> it was a wrist destroyer for me (although I adopted the Caps-as-Ctrl very early too)
Admittedly not an option for many people, but in college I switched to Dvorak. Professionally, I spent a lot of years at companies with very weak lab computer authentication (basically just one account, shared, but it was air gapped!) and didn't want to change the keyboard settings so I became good at QWERTY again. Having used emacs on both, as a consequence, I've come to the conclusion that the emacs default bindings are better on Dvorak than QWERTY. Just the placement of the keys tends to involve fewer finger and wrist contortions, IME.

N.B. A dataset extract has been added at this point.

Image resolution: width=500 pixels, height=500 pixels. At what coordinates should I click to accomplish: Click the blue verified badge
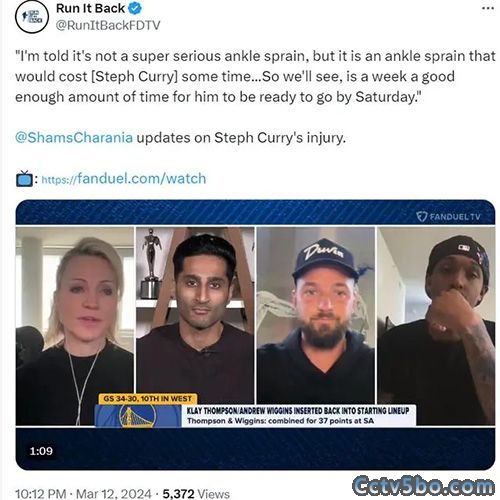click(135, 9)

(This one enables me select, cut and type the new text - this is much faster than backspacing/selecting for me. I feel like this is a "vim pattern" that I'm reusing here)
I also have Alfred (MacOS) installed, and it saves your clipboard history. This ends up giving me sort of an Emacs-like kill ring, system wide.

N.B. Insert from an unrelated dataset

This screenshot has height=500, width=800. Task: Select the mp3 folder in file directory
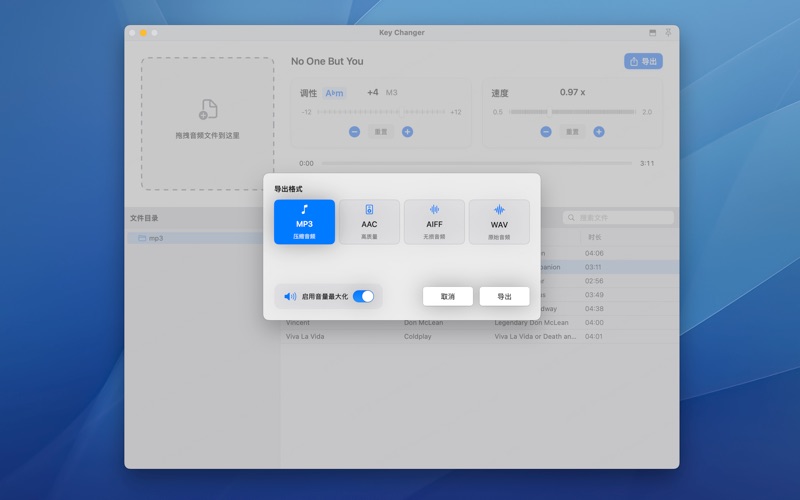pos(155,238)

I would love to record a video showing the kinds of text changes I do all the time, but the really useful happens on real life situations that one cannot record publicly.
Nowadays I mostly stick with VSCode, with a few of packages that even remind me of Emacs for selecting and transforming text.
And for the rare case of text refactoring that doesn't fit the multicursor model, there is even a fast "Open in Vim" extension/command.
(If I still wanted to use Emacs I'd probably have spent a full-month salary on a Kinesis)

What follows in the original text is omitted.